◆ EXERCISE
What is needed is a verbatim copy of the data, minus the pictures.

◆ DATA
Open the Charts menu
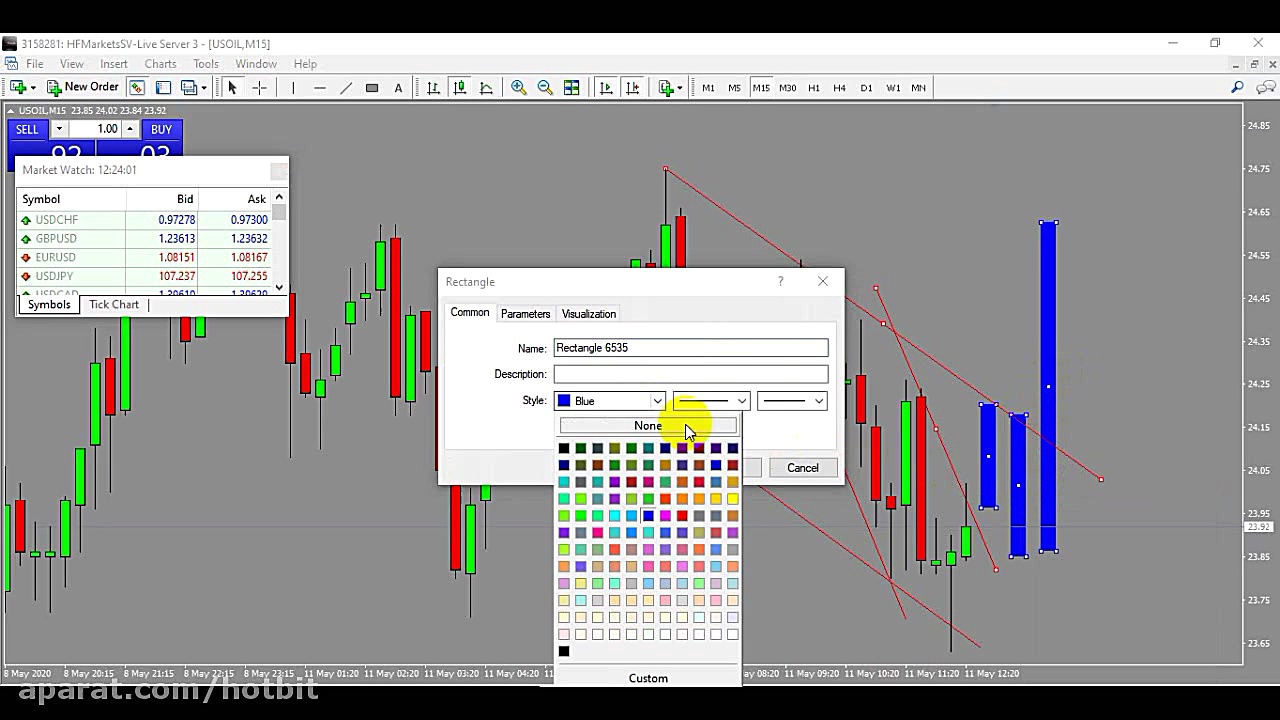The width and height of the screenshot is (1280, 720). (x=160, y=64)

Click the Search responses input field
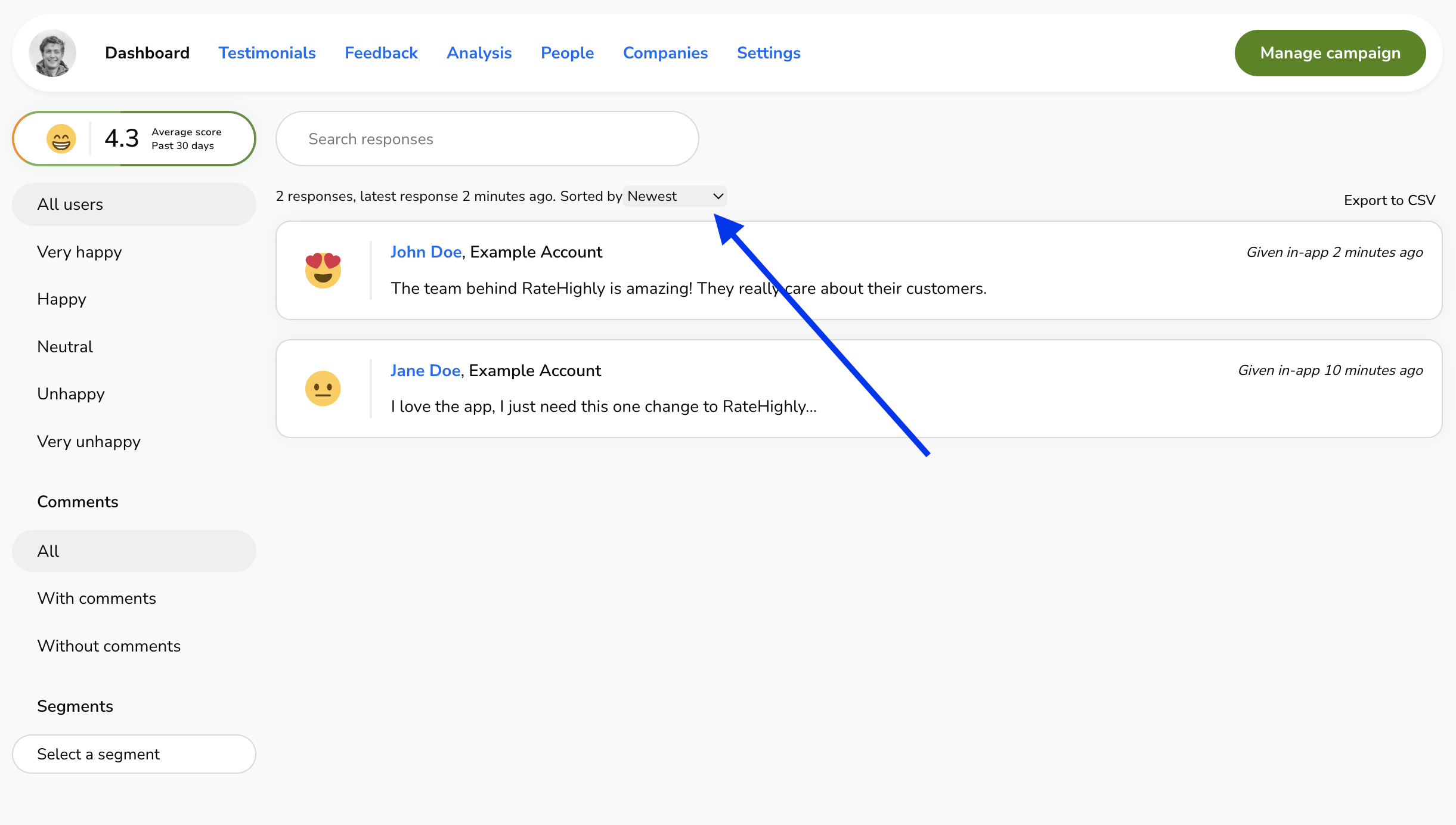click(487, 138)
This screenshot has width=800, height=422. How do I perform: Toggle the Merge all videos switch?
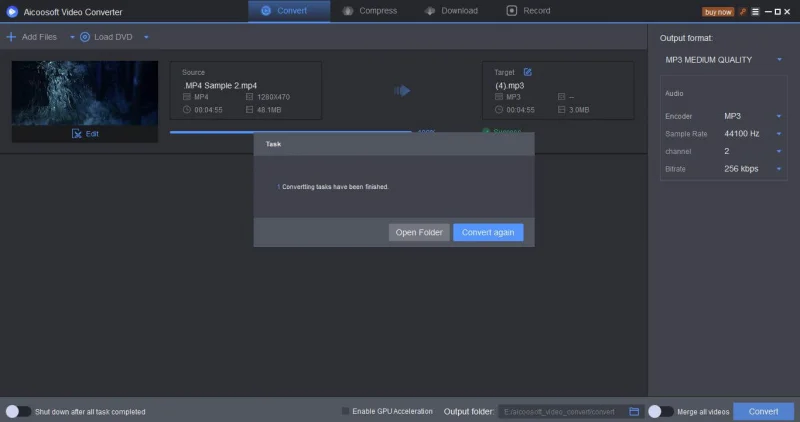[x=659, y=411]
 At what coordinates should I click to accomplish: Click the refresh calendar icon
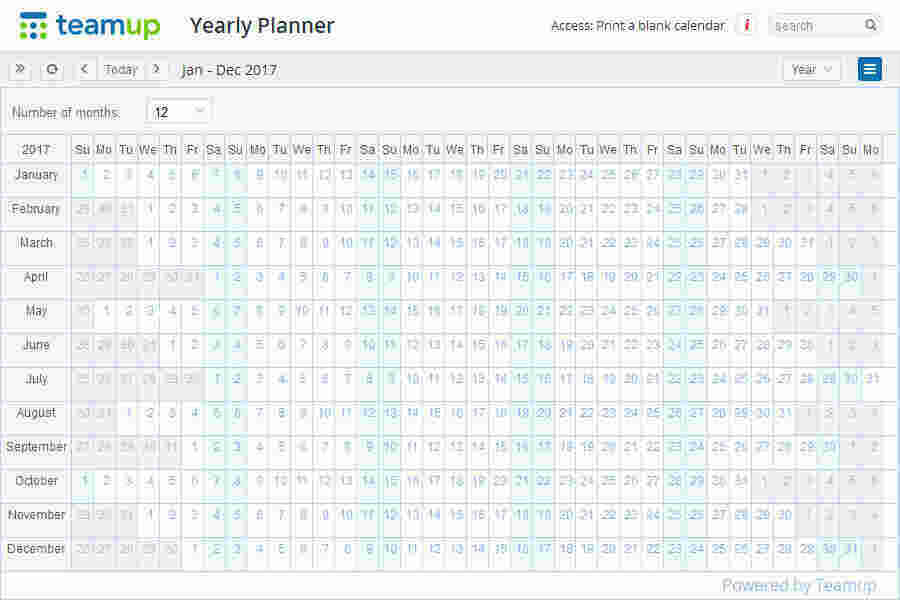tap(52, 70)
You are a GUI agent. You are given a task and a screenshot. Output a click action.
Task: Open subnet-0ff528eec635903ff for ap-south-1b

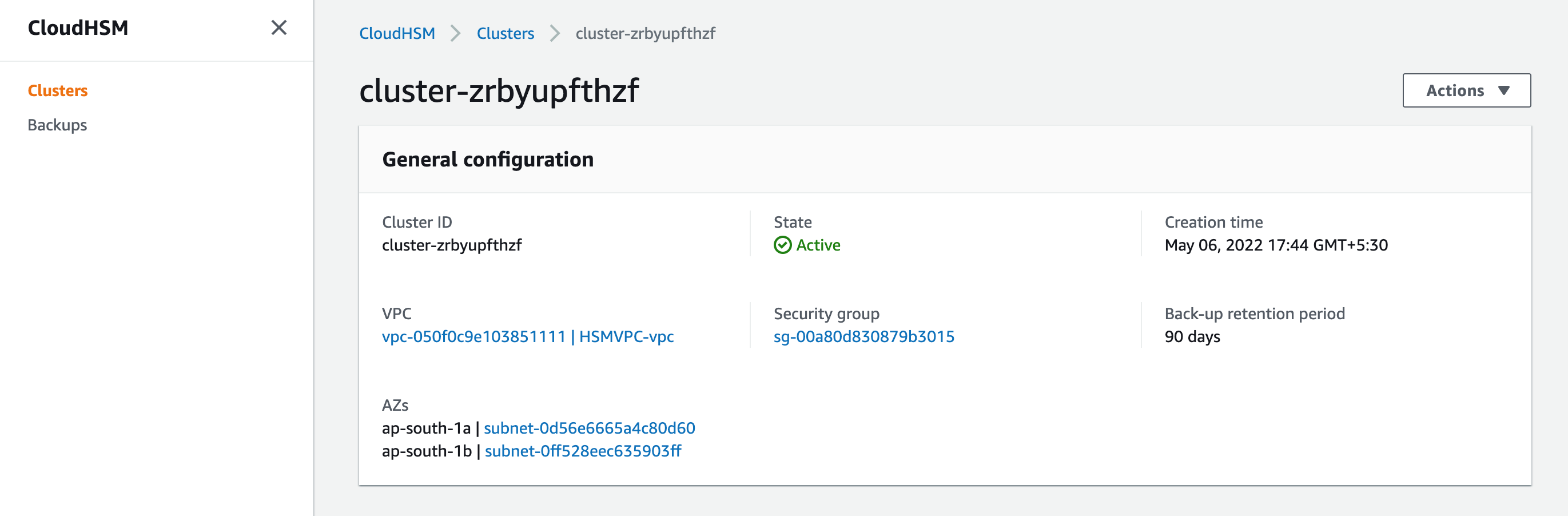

◆ SOLUTION
Open the Charts menu
The width and height of the screenshot is (1280, 720). (x=160, y=64)

Click the Search responses input field
click(487, 138)
This screenshot has width=800, height=422. How do I perform: Toggle the Merge all videos switch?
[x=659, y=411]
 At what coordinates should I click to accomplish: Click the refresh calendar icon
tap(52, 70)
You are a GUI agent. You are given a task and a screenshot. Output a click action.
Task: Open subnet-0ff528eec635903ff for ap-south-1b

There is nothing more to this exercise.